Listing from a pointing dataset
*-*-*

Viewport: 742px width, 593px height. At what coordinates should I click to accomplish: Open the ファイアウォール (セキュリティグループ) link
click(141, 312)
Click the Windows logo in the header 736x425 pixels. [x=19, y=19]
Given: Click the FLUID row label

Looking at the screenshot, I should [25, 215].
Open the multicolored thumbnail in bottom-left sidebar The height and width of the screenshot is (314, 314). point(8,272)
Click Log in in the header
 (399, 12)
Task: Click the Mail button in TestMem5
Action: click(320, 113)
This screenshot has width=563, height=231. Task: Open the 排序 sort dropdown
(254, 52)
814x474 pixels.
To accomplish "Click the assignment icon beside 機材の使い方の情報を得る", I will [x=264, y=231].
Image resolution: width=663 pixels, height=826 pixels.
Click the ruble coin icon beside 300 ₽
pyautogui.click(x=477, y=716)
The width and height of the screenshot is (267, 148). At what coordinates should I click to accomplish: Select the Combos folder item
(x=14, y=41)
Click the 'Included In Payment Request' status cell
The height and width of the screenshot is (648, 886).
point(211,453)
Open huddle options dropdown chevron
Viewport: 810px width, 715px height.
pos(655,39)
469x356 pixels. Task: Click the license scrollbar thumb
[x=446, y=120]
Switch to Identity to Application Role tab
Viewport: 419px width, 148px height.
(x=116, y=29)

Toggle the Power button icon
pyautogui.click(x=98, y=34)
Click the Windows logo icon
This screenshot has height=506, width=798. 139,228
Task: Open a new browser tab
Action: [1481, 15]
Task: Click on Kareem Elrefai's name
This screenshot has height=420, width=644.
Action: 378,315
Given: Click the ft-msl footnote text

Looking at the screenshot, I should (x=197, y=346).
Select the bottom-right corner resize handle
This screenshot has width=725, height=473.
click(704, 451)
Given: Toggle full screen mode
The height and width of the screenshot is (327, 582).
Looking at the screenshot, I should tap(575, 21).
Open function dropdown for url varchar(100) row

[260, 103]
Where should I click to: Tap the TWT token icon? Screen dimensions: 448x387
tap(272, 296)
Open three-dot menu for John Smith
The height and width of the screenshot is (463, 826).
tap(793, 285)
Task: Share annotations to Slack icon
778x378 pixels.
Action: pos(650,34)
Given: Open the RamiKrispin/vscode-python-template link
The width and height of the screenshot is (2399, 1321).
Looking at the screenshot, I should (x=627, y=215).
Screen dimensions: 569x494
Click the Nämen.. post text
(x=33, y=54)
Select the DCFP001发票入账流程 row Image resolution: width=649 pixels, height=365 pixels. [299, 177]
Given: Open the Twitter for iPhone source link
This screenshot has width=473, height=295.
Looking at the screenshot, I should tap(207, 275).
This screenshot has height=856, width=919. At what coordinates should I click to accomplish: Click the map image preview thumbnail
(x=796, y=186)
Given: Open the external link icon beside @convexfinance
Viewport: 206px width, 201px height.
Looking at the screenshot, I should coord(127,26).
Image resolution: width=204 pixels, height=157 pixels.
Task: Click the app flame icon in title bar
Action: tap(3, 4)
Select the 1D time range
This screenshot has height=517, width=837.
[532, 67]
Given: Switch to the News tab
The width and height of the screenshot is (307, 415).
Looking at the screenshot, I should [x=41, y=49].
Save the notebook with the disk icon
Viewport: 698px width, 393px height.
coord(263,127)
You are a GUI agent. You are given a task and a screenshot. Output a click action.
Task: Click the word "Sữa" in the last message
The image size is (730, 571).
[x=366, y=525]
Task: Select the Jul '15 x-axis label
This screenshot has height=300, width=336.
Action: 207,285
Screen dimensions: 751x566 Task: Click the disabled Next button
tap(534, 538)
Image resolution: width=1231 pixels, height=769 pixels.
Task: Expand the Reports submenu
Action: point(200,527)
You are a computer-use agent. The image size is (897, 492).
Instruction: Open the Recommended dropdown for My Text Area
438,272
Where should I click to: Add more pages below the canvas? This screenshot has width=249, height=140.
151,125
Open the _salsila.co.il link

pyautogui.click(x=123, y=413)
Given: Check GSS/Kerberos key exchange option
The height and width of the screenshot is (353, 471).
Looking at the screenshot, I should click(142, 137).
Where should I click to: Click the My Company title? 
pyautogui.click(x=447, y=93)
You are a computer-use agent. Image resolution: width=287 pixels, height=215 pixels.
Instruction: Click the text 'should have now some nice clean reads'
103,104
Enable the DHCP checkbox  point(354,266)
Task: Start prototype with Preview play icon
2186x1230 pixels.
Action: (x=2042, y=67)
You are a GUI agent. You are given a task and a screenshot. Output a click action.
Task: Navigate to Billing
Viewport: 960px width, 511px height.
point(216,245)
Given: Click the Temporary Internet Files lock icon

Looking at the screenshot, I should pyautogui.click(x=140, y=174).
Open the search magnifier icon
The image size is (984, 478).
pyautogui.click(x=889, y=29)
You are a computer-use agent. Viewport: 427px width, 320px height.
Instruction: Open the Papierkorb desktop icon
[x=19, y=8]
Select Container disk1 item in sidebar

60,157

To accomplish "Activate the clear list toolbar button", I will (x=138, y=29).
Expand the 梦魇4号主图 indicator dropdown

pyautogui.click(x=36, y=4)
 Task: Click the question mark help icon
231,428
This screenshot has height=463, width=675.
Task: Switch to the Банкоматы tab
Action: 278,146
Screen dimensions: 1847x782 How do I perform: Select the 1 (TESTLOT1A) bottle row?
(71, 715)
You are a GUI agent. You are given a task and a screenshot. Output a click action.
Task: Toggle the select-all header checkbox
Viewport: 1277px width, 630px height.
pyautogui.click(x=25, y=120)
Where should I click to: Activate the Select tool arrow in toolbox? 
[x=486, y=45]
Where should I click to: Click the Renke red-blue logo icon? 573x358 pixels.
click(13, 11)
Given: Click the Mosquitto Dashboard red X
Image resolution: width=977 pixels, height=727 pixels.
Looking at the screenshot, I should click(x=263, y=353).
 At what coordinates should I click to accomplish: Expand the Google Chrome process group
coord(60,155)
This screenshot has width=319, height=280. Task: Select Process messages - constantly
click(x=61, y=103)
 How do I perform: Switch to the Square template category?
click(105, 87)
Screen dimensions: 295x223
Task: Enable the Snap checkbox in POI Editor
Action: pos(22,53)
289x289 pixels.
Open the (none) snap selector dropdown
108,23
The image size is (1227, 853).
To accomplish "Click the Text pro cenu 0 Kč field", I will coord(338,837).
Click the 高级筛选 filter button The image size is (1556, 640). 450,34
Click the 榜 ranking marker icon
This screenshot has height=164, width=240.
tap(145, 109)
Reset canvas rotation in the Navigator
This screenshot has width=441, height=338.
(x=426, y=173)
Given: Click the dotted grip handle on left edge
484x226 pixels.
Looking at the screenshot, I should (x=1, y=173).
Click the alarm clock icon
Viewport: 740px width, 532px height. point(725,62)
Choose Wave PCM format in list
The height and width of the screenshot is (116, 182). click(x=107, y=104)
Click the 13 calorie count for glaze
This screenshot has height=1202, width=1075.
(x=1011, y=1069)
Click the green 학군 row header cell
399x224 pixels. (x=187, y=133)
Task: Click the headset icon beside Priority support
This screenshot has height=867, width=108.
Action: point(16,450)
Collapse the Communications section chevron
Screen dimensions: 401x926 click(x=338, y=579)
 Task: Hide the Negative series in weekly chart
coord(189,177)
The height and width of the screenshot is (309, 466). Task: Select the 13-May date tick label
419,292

*-*-*

◆ Written task
Recast the listing as a two-column CSV with the headers "text" and "answer", starting with the line containing "The height and width of the screenshot is (309, 466)." and going on through the end of the listing. Give each text and its answer one row, with each value in a single quoted field and line breaks replaced by spaces.

◆ Correct result
text,answer
"The height and width of the screenshot is (309, 466). Task: Select the 13-May date tick label","419,292"